Toward Shared Stewardship Across Landscapes: An Outcome-Based Investment Strategy:
The Forest Service plans to share this concept for an outcome-based investment strategy with partners and stakeholders across the Nation as a starting point for dialogue. We realize that what we envision will require experimentation, co-learning, and adaptation. Working with States and others, we envision stakeholders coming together across landscapes to co-manage risk, use new tools to better target investments, focus on outcomes at the right scale, and recalibrate our wildland fire environment for the benefit of people, both now and for generations to come.
https://www.fs.usda.gov/sites/default/files/toward-shared-stewardship.pdf (2018; PDF, 14 MB)

Shared Stewardship:
Today’s forest land managers face a range of urgent challenges, among them catastrophic wildfires, more public demand, degraded watersheds, and epidemics of forest insects and disease.  The U.S. Department of Agriculture (USDA) Forest Service has a new Shared Stewardship Strategy to address these challenges by working collaboratively to identify priorities for landscape-scale treatments. Through Shared Stewardship, we will work with a variety of partners to do the right work in the right place and at the right scale. By coordinating at the state level to prioritize, we will be able to increase the scope and scale of critical forest treatments that support communities and improve forest conditions.
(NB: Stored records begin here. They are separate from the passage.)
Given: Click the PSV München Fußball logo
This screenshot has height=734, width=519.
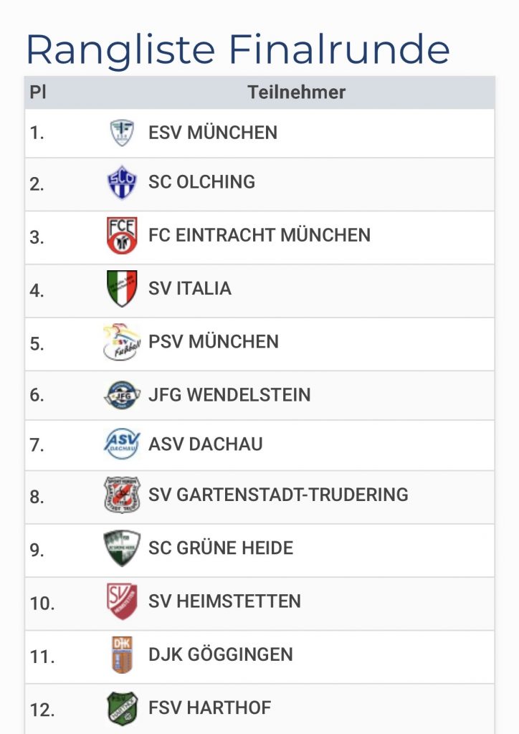Looking at the screenshot, I should tap(121, 342).
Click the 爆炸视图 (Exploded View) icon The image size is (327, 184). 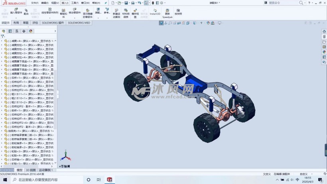click(135, 12)
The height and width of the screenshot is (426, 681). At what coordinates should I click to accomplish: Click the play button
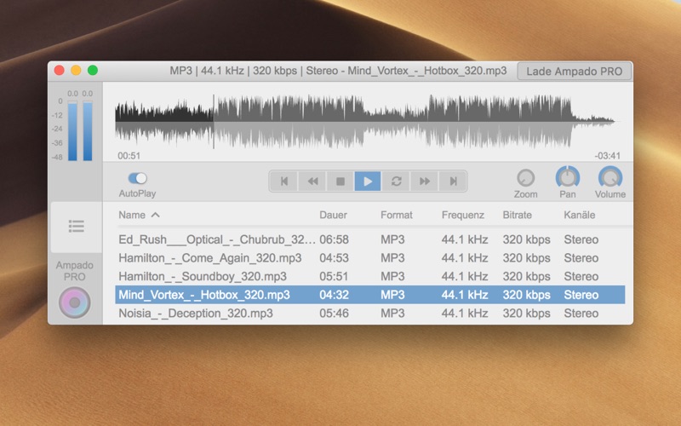click(368, 181)
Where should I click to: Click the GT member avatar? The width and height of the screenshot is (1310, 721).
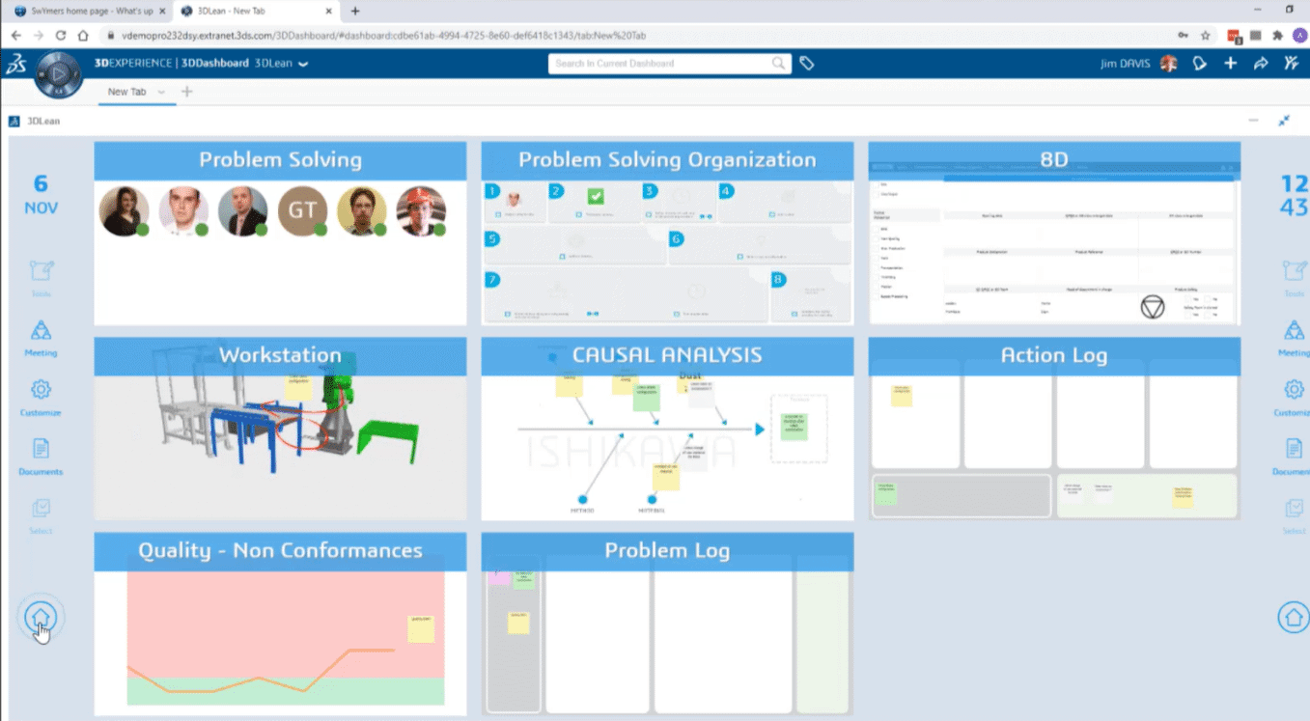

https://www.fs.usda.gov/managing-land/shared-stewardship

The Four Forest Restoration Initiative:
The overall goal of the four-forest effort is to create landscape-scale restoration approaches that will provide for fuels reduction, forest health, and wildlife and plant diversity. A key objective is doing this while creating sustainable ecosystems in the long term. Appropriately-scaled businesses will likely play a key role in the effort by harvesting, processing, and selling wood products. This will reduce treatment costs and provide restoration-based work opportunities that will create good jobs.